- _Selected passage_
------

“The factors driving perception that patents have lost their value are certainly relevant and have had a substantial impact on patent litigation [but] none of these factors, alone or in combination, negate the value of building and maintaining a strong patent portfolio.”
As a patent trial lawyer and IP attorney, one question clients frequently ask is, “Why should we build a patent portfolio?” This question is often followed by concerns regarding the costs associated with obtaining patents, the lengthy process involved and news stories about how changes in the patent litigation standpoint have greatly reduced the value of patents or have limited the value of patent portfolios to large companies. While these concerns are understandable, they can distract a company and its management from the numerous benefits of patents and their role in enhancing business value.
The Strength of Patents and Concerns About the Value of Patent Cases
There is a widespread perception that patents have lost their value in litigation. This perception is driven by a number of factors including:
- Widespread use of patent office procedures such as Inter Partes Reviews (IPRs) and ex parte reexaminations to attack the value of patents;
- Ability of defendants (especially in software cases) to attack the eligibility of patent protection by filing Alice or Section 101 patent eligibility motions (to dismiss or for summary judgment);
- Low-to-modest damages “reasonable royalty” damages recoveries in patent cases due to use of “apportionment” and smallest-saleable unit calculations; and
- Difficult for companies (especially those who have previously licensed a patent) to obtain injunctive relief under the Supreme Court decision in eBay v. MercExchange.
The above factors are certainly relevant and have had a substantial impact on patent litigation. None of these factors alone or in combination negate the value of building and maintaining a strong patent portfolio.
First, the above factors suffer from recency bias. A patent portfolio takes time to build. The average age of patent when it is asserted for the first time in litigation is 8-10 years from issuance (or 11-13 years filing). It is impossible to predict the legal and economic environment a decade in the future. It is short sighted to believe that the current news cycle reflects the future value of a patent. Patent prosecutors and attorneys are constantly looking for ways to strengthen patents and develop approaches that anticipate popular defenses. There are substantial efforts in Congress to modify or reform the patent laws and statutes.

------

- _Things to do_
1. Rewrite the passage on patent value from the words "The above factors are" through "laws and statutes.", substituting "short-term thinking" for "recency bias".
2. Translate this sentence from the passage on patent value into Spanish: "A patent portfolio takes time to build."

- _Dataset extract_

------

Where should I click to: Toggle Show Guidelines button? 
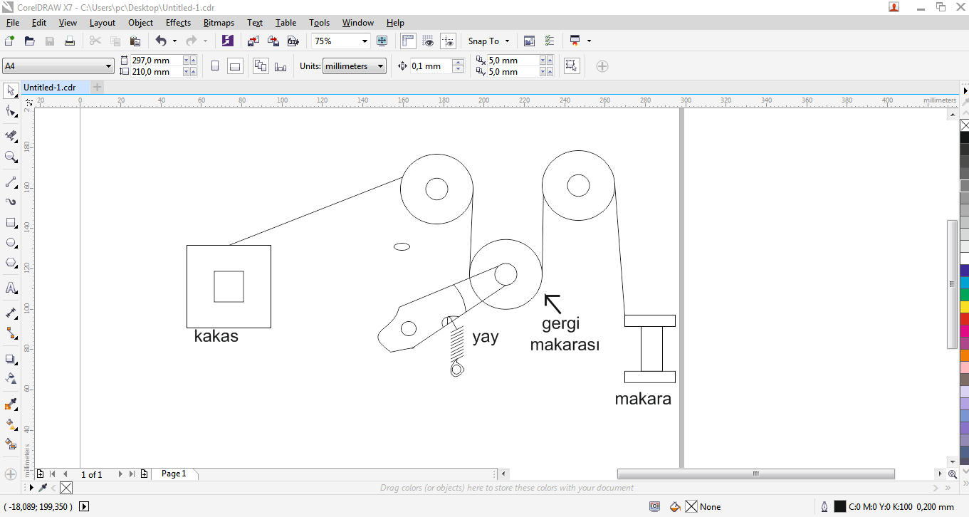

------

- _In response_
1.
The above factors are certainly relevant and have had a substantial impact on patent litigation. None of these factors alone or in combination negate the value of building and maintaining a strong patent portfolio.
First, the above factors suffer from short-term thinking. A patent portfolio takes time to build. The average age of patent when it is asserted for the first time in litigation is 8-10 years from issuance (or 11-13 years filing). It is impossible to predict the legal and economic environment a decade in the future. It is short sighted to believe that the current news cycle reflects the future value of a patent. Patent prosecutors and attorneys are constantly looking for ways to strengthen patents and develop approaches that anticipate popular defenses. There are substantial efforts in Congress to modify or reform the patent laws and statutes.

2. Construir una cartera de patentes lleva tiempo.